De volta à Austrália
No ínterim, as atividades das Testemunhas de Jeová tinham sido proscritas na Austrália. Todavia, a proscrição foi logo retirada, e assim fui convidado de novo a trabalhar na filial. Mais tarde, em 1947, casei-me com Betty Moss, que estivera trabalhando na filial da Sociedade na Austrália. O pai e a mãe de Betty eram pioneiros, e haviam incentivado tanto a ela como a seu irmão Bill a fazer do serviço de pioneiro sua carreira. Betty começou a ser pioneira no dia em que deixou a escola, à idade de 14 anos. Eu achava que íamos dar-nos bem, pois ela também declarara a Jeová: “Eis-me aqui! Envia-me.”
Depois de um ano de casados, fui convidado a servir num circuito, visitando congregações das Testemunhas de Jeová. Trabalhar no longínquo interior da Austrália constituía um verdadeiro desafio. Inundações repentinas freqüentemente criavam problemas nas viagens, especialmente em escorregadias estradas de terra. As temperaturas de verão chegavam a 43°C na sombra. Por vivermos em tenda de lona, achávamos os verões tórridos quase que insuportavelmente quentes, e os invernos intensamente frios.
Era uma alegria servir como superintendente de distrito quando havia apenas dois distritos na Austrália. Donald MacLean servia num distrito e eu no outro. Daí trocávamos de distrito. É emocionante ler sobre congregações agora existentes onde antes servíamos. As sementes da verdade bíblica certamente brotaram e produziram resultados!
De volta aonde tudo começou
Em 1961, tive o privilégio de cursar a primeira turma da escola missionária de Gileade depois da sua mudança para Brooklyn, Nova Iorque.
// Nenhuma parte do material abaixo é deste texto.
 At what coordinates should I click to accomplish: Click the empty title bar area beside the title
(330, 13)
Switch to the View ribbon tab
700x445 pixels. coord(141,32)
Eu já recebera antes diversos convites para cursar a escola, mas não pude aceitar por motivos de saúde. Ao fim do curso de dez meses, fui convidado para aceitar a Nova Zelândia como minha designação.
De modo que, desde janeiro de 1962, Betty e eu temos servido aqui na Nova Zelândia. Esta muitas vezes é chamada de uma das pérolas do Pacífico. Em sentido teocrático, tem sido uma alegria servir aqui tanto no serviço de circuito como no de distrito. Nos últimos 14 anos, desde abril de 1979, estamos trabalhando na filial neozelandesa.
Betty e eu já temos uns 75 anos, e entre nós temos 116 anos ininterruptos de serviço de tempo integral do Reino. Betty começou a ser pioneira em janeiro de 1933, e eu em abril de 1937. Muitas têm sido as nossas alegrias ao observarmos nossos filhos e netos espirituais fazer o que nós fizemos quando jovens, a saber, acatar o conselho de Eclesiastes 12:1: “Lembra-te, pois, do teu Grandioso Criador nos dias da tua idade viril.”
Quão grande tem sido o privilégio de passarmos virtualmente toda a nossa vida pregando as boas novas do Reino de Deus e fazendo discípulos, conforme nosso Senhor Jesus Cristo ordenou! (Mateus 24:14; 28:19, 20) Sentimo-nos muito felizes de ter aceitado o convite de Deus, assim como fez o profeta Isaías há muito: “Eis-me aqui! Envia-me.”